Der Any kann zwar den Datentyp usw. übergeben, aber auch nur. wenn man es ihm vorher mitgeteilt hat.
Beui der "freien Adressierung" einer Speicherstelle in einem DB wird man dieses ja immer über BYTE, WORD oder DWORD tun und auf diesem Weg nichts sinnvolles zurückbekommen. Ich denke hier auch (und im speziellen) an die entsprechenden (nicht-)Fähigkeiten von SCL (an gleicher Stelle).

Gruß
LL


----------



## vierlagig (8 Dezember 2008)

Larry Laffer schrieb:


> Bei der "freien Adressierung" einer Speicherstelle in einem DB wird man dieses ja immer über BYTE, WORD oder DWORD tun und auf diesem Weg nichts sinnvolles zurückbekommen



das selbe problem hat man auch in allen anderen speicherbereichen ... also volle kraft zurück und in larrys kanon eingestimmt: das wird wohl nichts, auch wenn mir da ein paar hochsprachenkonstrukte vorschweben, aber dafür sollteste dir vielleicht die S7-mEC RTX besorgen


----------



## Rich (8 Dezember 2008)

Hallo…

  So wie ich das sehe habe ich zwei Möglichkeiten.

  Die Einfache: Schreibe alle relevanten Daten in einen separaten DB der ein ARRY vom Type BYTE hat um anschließend einen Wert zu suchen.
  Nachteil: Ich habe einen weiteren DB und löse mich von einer „Philosophie der Typicals“.
  Vorteil: Der Code wurde bereits von Dir in einem anderen Beitrag beschrieben. :-D

  Die Aufwendige: Der DB wird Adresse für Adresse nach dem projektierten Datentype gefragt um bei einer Übereinstimmung mit dem Suchkriterium (BYTE) den Wert zu vergleichen (z.B.0100).

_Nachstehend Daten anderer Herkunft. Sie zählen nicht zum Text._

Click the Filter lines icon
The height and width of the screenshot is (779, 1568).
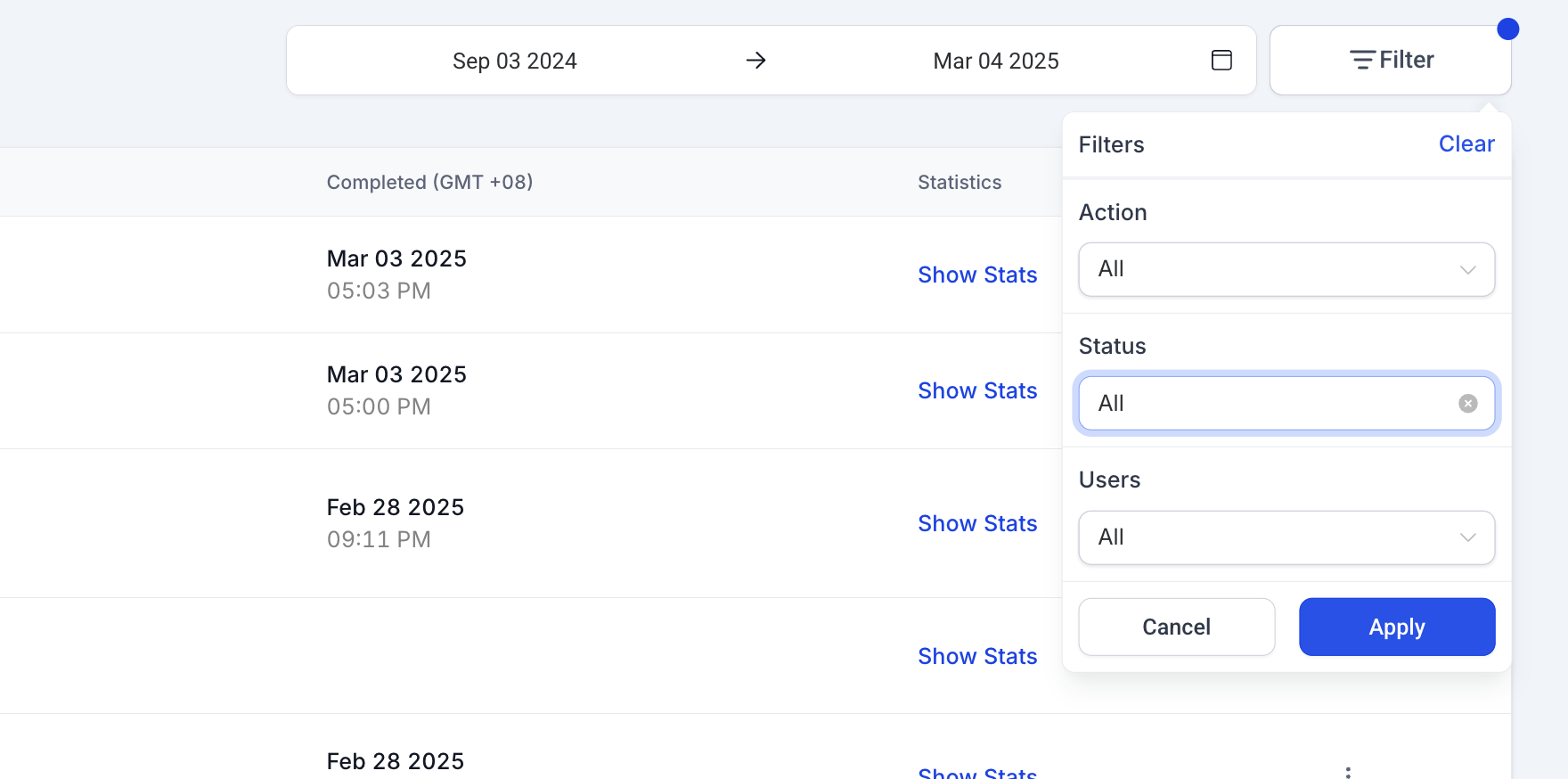[1361, 61]
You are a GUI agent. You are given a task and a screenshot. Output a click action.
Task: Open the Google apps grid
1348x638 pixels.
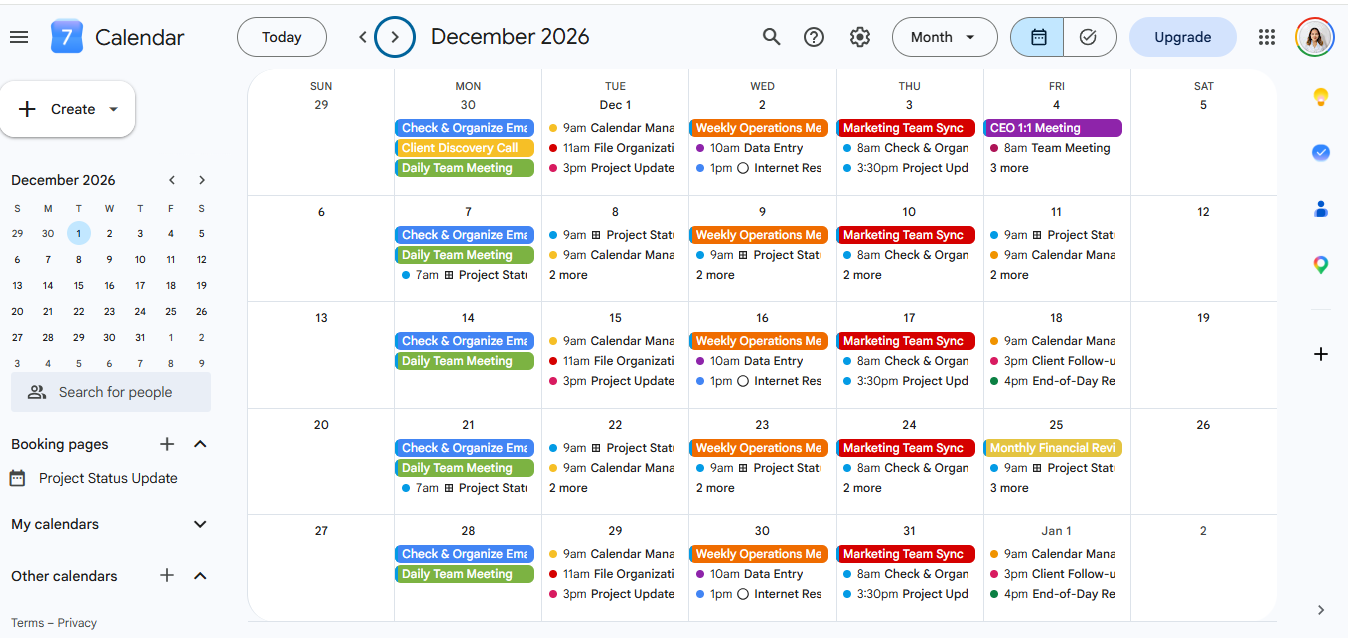coord(1267,37)
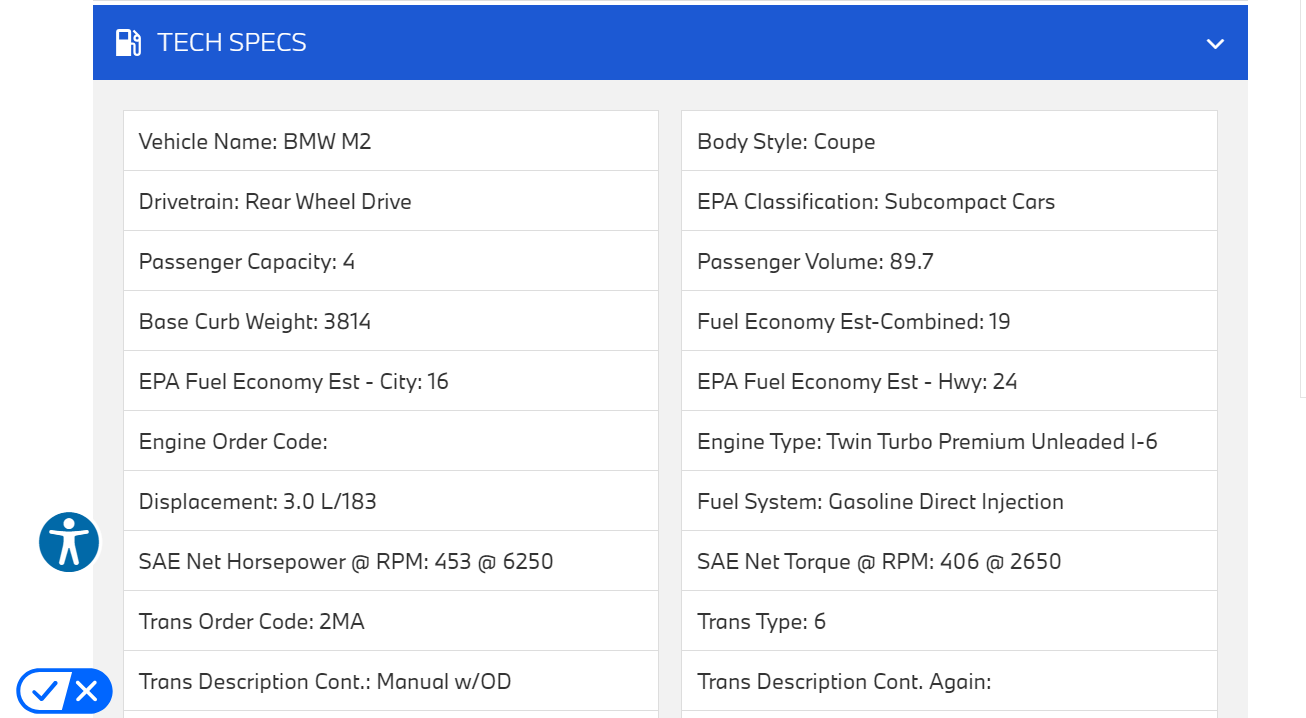Select the Trans Order Code: 2MA cell
This screenshot has width=1306, height=718.
390,621
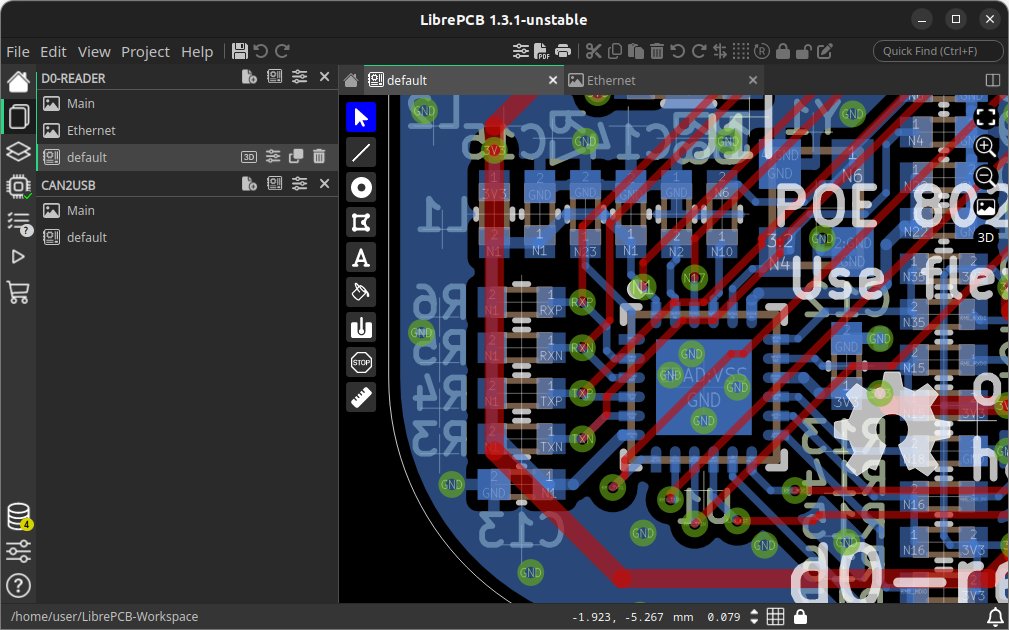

Dabei würde ich die Adresse in der Schleife laufen lassen.
  Nachteil: Ich habe nicht den Hauch einer Ahnung wie eine Adresse eines DB’s angesprochen wird um einen Datentypvergleich durch zu führen!


----------



## Gebs (8 Dezember 2008)

Hallo Rich,



Rich schrieb:


> Der DB wird Adresse für Adresse nach dem projektierten Datentype gefragt



ich denke, Du wirst keine Change haben den Datentyp abzufragen, denn die Formate etc. 
werden im Ladespeicher der CPU abgelegt. Soweit ich weiß kann man auf den Ladespeicher
vom Programm aus nicht zugreifen. 

Grüße
Gebs


----------



## Befree (16 Dezember 2008)

wie wäre es wenn du dir einfach ne nen FB schreibst an dem du angeben kannst welcher DB durchsucht werden soll, wieviele bytes er absuchen soll und nach welchem Wert er suchen soll. 

Im FB öffnest du den angegebenen DB und inizialisierst eine Schleife die so oft läuft wie du bytes absuchen möchtest. Zusätzlich lädst du den pointer P#0.0 in eine Zeigervariable.

In der Schleife vergleichst du lediglich den Wert mit dem DBB [#Zeiger] und addierst den pointer P#1.0 in jeder schleife zu #Zeiger.

Bin aber noch neu xD

Meinungen erwünscht


----------



## Larry Laffer (16 Dezember 2008)

Na - ja ...
auf diese Weise kannst du einen DB scannen - es geht aber darum, herauszufinden welchen Typs der Eintrag im DB ist - als INT , REAL , DINT usw.
Das erfährst du auf diese Weise nicht ...

Gruß
LL


----------



## Befree (16 Dezember 2008)

Stimmt, aber ich wüsste nicht mal ob das überhaupt geht. Isch guck ma SIMATIC doku ;-) vielleicht find ich was.. wenn ja melde ich mich


----------



## vierlagig (16 Dezember 2008)

Befree schrieb:


> Stimmt, aber ich wüsste nicht mal ob das überhaupt geht. Isch guck ma SIMATIC doku ;-) vielleicht find ich was.. wenn ja melde ich mich



wenn der larry sagt, dass das nicht geht, dann ist das so gut wie gesetz ... ich würd mich gern vom gegenteil belehren lassen und wünsche dir viel spaß bei der suche


----------



## awl442 (27 Dezember 2008)

So ein Datenbaustein ist eigentlich nichts anderes als ein Haufen von Bytes. Nehmen wir mal an wir haben am Anfang ein DW, das sind 4 Bytes die nur in dieser Kombination einen Sinn ergeben, mit dem Wert  D#16#12345678.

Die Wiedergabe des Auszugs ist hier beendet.